Silence now. From the corner of his eye, he could see Catherine's pallor. Aye, he'd take her on a few twists before he got to the straightaway.

“You step outside this pub,” he said, “you walk south toward Clerkenwell. You walk farther, till Southwark. Or you walk west, to St. Giles. And what do you see? Darkness, gen'lmen. Beggars dead in the lane. Rubbish and foulness and water too brackish to drink—but they drink it, don't they?”

“Poor souls,” someone muttered, to a muted round of agreement.

“They drink it 'cause they've got no choice,” Nick said fiercely. “'Cause the water pipes don't work. A dying man, dying of thirst, he lifts that pump and what comes out but flakes of rust. While in Mayfair, they're too good for water. It's all champagne and fancy French wines, and the water collects in their bathtubs larger than six men around.”

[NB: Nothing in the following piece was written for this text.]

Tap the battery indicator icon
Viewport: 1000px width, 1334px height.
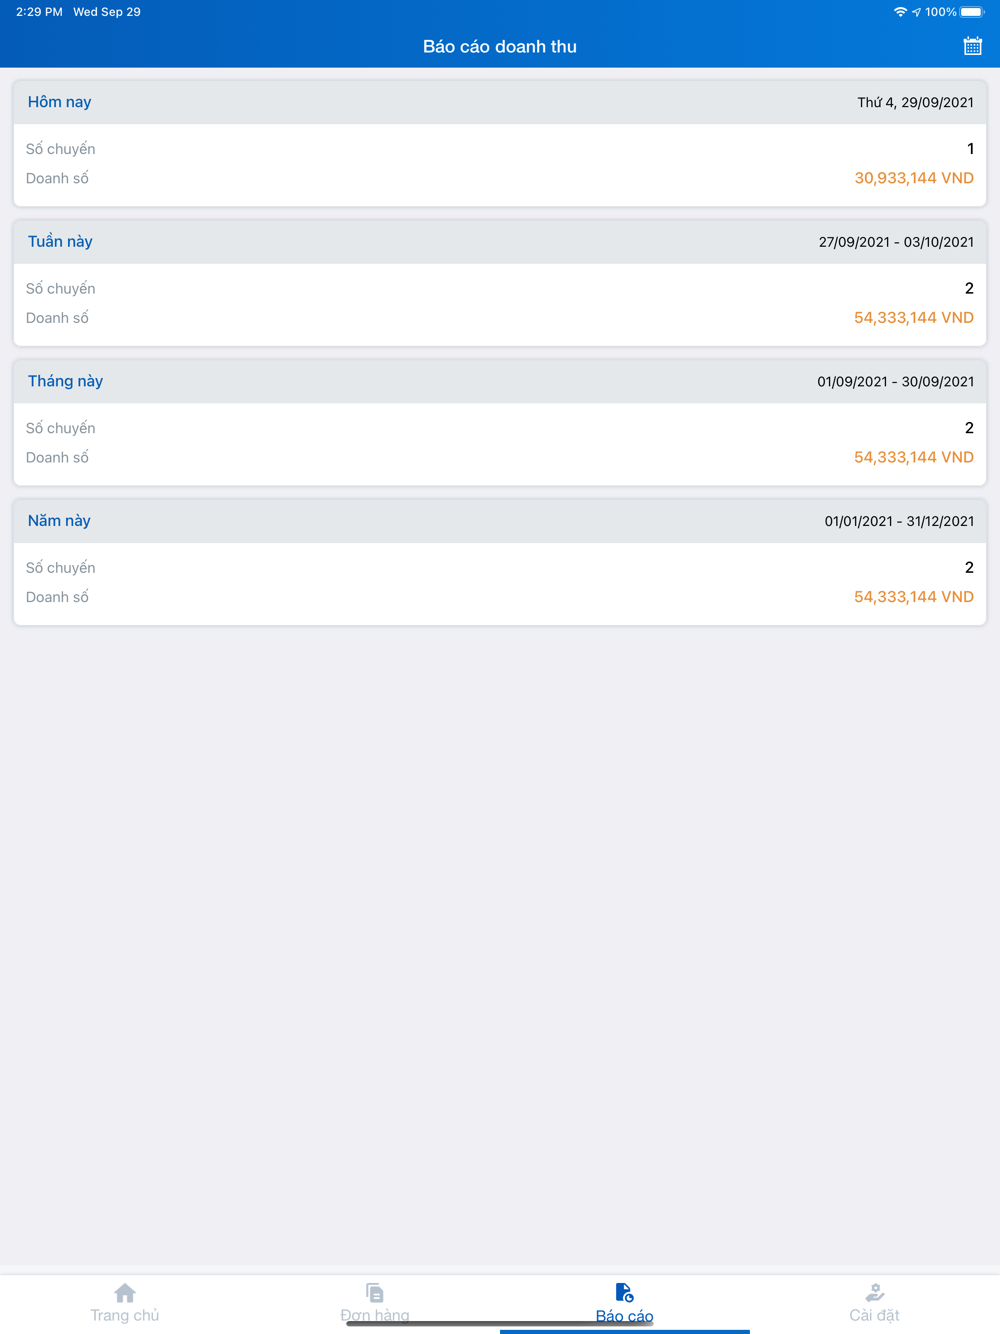pos(972,12)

Catherine shifted uneasily. He caught a whisper from her: “Don't start a revolution, please.”

He bit his cheek and pressed onward. “Aye, lads, there's darkness all around. Misery and suffering. Grievous injustice, children born only to pass in their cradles. Thirst and hunger, endless want. Dying like animals—like the animals the toffs call us, as they walk down gold-paved lanes.”

Scowls, angry grumbles. George Flaherty wiped his eyes.

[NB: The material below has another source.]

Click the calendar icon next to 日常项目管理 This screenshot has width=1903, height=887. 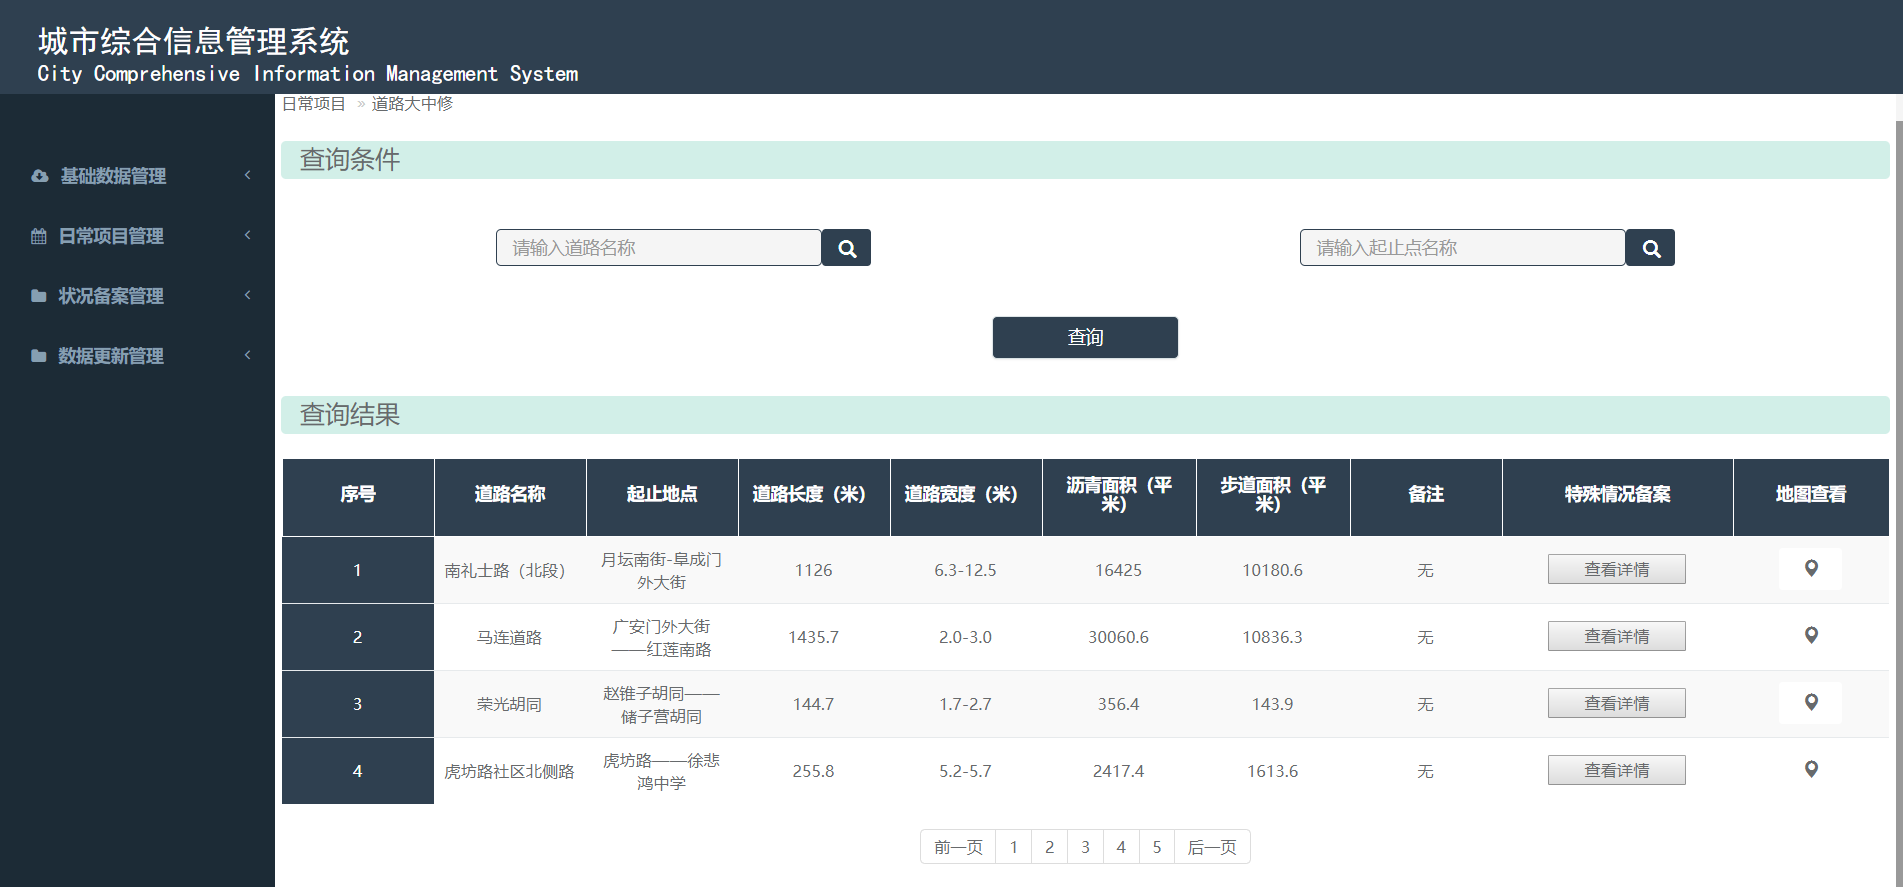point(39,236)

“But not here,” Nick said. “Not here in White­chapel. Not here.”

“Not here,” someone called.

Nick lifted his voice. “Not here in Whitechapel!”

“Not bloody here,” came another voice.

“Here in Whitechapel,” Nick thundered, “we look after our own!”

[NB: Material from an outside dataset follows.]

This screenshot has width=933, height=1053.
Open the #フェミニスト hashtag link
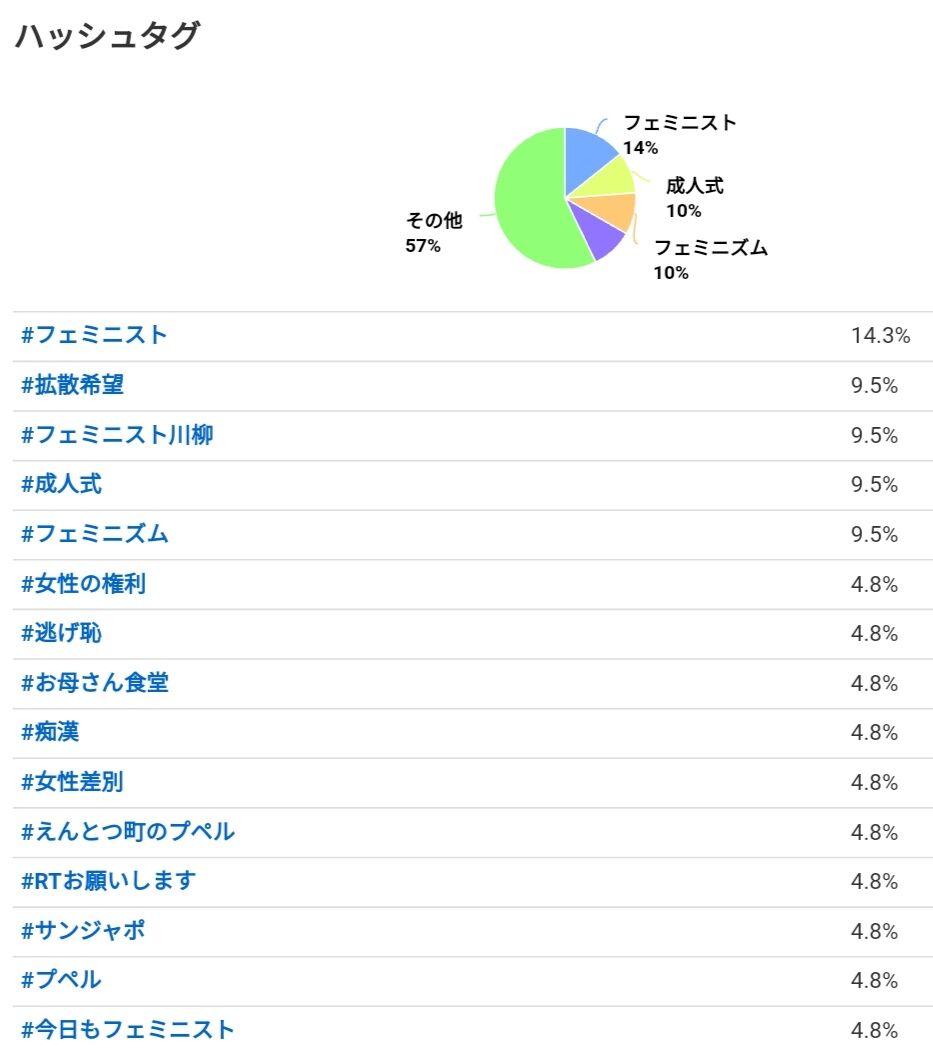[94, 335]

Somebody slammed a table. Stamping of boots, a thunderous wave of applause. Nick paused to let it draw out. In such a world as this, men looked for reasons to celebrate.

When the applause began to fade, Nick continued. “Here,” he said in a speaking voice, “here the streets are swept clean. Here, when the water stops running, we
raise our shouts, and neighbors come running with a pitcher to spare! Here, when our children clutch their stomachs and call for bread, we tell them, ‘Get to school, and find out how many rolls you can eat!' Here, when women fall in the street, men stop to help.”

“Praise God.”

“Damned right.”

“And here,” he said, his voice falling to a hush, “when we come to Neddie's after a hard day of work, we know we've
earned
the right to sit back, to let the sweat of honest labor cool, to lift our pints and look our fellow men in the eye—for we ain't animals, no matter what they say!”

“Fuck them!”

“Fuck the lot of them!”

“And as we ain't animals,” Nick shouted, “as we know what decency is, as we understand it far better than any of them ever will, so I ask you, lads—why the bloody hell are you all still wearing your hats?”

In the sudden silence, he could hear Catherine's slow, shaking breath.

“No, you heard me right,” he said to George Flaherty, who was scratching his ear and looking puzzled. “We've got a precious place of peace and decency here, lads. So take your goddamned boots off the benches and put your hats aside. Do it!”

Across the room, hands slowly lifted to heads. Boots hesitantly lifted from benches, hitting the floorboards with dull thuds.

“'Cause we didn't come by this decency by accident,” Nick said. “And you don't get respect for free. So prize what you've got here, lads. Nod to your neighbor, and hold his eye like the proud man you are. Don't show
him less respect than you'd show a bloody toff. When you come into Neddie's to drink with your neighbors—sit straight, and take off your goddamned hats.”

That did it. All the hats came flying off now. Nick cast another narrow look around the room, nodded to a few men here and there, before retaking his seat.

“Well,” said his wife, looking very pale indeed. “That was . . . a bit too much foul language, but . . .”

Maybe he'd have made a fine schoolboy after all. His bloody heart was in his goddamned throat as he waited for the conclusion of her judgment.

“All the same, it was very effective.” She smiled at him, and his spirit burst loose, soared straight up into the rafters. “I almost pity the Board of Works.”